An initiative of The James Martin Center for Nonproliferation at the Monterey Institute of International Studies, Middlebury College, the competition is designed to publish the most outstanding new thinking in the nonproliferation field.
Krige, who is Kranzberg Professor of the History of Technology and Director of Graduate Studies in the School of History, Technology, and Society, utilized overlooked archival sources to reassess the concerns of the negotiators of the Treaty on the Non-Proliferation of Nuclear Weapons (NPT) regarding the proliferation potential of gas centrifuges for uranium enrichment. (Unlike other enrichment technologies, gas centrifuges are relatively inexpensive to build and operate; they also require significantly less space and consume less electricity, making them harder to detect.) Contrary to popular belief, wrote Krige, the negotiators—particularly in the United States and United Kingdom—debated the issue extensively.

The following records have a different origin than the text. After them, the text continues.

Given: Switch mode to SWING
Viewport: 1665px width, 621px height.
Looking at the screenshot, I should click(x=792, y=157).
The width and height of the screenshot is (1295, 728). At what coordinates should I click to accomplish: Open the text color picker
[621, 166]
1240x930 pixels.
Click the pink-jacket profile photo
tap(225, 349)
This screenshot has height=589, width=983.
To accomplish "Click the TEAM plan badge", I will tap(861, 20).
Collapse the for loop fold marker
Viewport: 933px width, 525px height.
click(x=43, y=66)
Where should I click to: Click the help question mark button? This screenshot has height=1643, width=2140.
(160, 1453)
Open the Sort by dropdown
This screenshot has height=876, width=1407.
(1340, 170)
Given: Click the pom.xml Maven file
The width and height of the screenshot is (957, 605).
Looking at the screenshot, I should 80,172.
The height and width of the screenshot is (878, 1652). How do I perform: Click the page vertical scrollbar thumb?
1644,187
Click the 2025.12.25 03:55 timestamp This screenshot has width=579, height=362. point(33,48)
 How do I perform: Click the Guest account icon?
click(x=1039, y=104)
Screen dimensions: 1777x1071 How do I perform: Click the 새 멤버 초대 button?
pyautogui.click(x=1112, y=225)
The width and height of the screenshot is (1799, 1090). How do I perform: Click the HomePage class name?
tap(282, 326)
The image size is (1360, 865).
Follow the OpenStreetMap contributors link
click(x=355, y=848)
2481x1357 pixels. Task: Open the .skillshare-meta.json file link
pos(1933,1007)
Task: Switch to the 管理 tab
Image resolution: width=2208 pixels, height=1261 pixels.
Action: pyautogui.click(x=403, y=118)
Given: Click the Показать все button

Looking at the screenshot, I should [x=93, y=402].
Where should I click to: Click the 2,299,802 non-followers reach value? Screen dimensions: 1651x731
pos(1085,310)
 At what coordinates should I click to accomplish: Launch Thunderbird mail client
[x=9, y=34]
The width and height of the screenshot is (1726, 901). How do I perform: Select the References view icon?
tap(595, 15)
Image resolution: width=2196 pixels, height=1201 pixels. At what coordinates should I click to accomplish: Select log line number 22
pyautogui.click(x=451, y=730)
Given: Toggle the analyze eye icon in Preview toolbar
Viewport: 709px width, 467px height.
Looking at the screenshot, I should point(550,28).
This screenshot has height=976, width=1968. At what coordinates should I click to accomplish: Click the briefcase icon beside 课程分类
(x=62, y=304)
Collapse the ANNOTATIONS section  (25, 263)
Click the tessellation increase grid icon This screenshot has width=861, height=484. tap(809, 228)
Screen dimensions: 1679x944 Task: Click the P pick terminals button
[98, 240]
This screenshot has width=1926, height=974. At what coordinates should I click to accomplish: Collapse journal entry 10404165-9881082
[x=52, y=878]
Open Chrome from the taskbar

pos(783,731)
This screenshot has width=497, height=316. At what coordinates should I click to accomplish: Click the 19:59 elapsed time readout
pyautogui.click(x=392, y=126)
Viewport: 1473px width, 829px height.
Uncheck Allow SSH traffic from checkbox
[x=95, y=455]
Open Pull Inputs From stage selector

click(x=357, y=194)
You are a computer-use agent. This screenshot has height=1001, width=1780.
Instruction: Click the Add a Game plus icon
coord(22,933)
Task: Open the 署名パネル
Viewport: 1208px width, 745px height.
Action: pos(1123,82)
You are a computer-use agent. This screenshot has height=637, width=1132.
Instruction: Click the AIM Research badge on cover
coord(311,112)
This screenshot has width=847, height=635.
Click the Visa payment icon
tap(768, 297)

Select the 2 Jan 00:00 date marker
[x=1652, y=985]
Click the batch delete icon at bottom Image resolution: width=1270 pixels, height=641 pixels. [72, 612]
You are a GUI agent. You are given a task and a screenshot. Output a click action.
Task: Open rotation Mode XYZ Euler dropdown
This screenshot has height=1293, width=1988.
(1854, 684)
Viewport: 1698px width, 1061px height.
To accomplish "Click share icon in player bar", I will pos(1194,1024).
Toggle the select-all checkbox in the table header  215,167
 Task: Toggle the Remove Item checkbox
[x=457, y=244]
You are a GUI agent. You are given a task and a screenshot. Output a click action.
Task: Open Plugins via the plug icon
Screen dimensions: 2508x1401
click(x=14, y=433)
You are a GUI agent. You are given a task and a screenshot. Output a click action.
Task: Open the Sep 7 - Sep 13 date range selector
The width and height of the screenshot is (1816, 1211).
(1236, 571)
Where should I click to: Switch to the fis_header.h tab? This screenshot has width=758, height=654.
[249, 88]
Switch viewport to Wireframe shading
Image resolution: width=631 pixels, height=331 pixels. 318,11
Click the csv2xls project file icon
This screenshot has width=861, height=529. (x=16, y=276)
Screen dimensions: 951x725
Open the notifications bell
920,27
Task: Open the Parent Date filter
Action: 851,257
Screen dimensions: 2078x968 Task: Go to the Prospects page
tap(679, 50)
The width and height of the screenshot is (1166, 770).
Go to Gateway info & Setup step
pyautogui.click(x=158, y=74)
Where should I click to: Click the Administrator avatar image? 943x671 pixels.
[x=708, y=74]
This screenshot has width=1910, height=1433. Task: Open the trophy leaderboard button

The United States believed the risk could be managed via classification, safeguards, and a focus on peaceful uses, while the British worried that secret centrifuge operations would undermine the treaty.
Krige has long been engaged in nuclear matters and viewed the McElvany competition as an opportunity to use historical insights to enrich current proliferation debates. “Deep personal satisfaction apart, this success has vindicated the importance of history to policy, and the value of crossing disciplinary boundaries and of breaking national frames of analysis.”
An essay by Lyndon Burford, a Ph.D. candidate at the University of Auckland, New Zealand, was also selected a 2011 winner.